►

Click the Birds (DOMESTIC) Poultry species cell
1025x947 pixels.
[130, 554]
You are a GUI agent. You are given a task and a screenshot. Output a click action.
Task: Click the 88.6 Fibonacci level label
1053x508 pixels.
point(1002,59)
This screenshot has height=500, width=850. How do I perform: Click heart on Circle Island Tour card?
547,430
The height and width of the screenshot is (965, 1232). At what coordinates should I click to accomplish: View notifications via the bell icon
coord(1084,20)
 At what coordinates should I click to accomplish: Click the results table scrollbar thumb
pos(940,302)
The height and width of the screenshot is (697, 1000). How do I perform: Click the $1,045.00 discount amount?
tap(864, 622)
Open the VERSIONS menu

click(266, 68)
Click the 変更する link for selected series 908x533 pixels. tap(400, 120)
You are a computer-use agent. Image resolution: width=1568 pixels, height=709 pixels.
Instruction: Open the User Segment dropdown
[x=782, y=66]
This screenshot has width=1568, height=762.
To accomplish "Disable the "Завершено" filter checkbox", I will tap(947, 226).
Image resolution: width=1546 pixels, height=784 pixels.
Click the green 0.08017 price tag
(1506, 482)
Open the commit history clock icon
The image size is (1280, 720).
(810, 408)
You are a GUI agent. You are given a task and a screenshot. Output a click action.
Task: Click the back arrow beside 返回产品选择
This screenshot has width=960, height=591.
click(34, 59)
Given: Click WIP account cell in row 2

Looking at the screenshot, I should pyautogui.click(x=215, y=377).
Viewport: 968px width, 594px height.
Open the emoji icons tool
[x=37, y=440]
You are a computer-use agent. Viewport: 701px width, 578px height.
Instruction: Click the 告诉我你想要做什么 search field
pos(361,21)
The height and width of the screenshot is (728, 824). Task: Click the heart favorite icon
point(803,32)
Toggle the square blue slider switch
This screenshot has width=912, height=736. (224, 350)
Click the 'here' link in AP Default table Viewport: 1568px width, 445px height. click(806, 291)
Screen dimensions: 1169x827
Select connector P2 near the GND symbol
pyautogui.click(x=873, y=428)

◄

== What the task asks ==
The sole response should be the count of lines in the material holding the string "Viewport".

== Written answer ==
3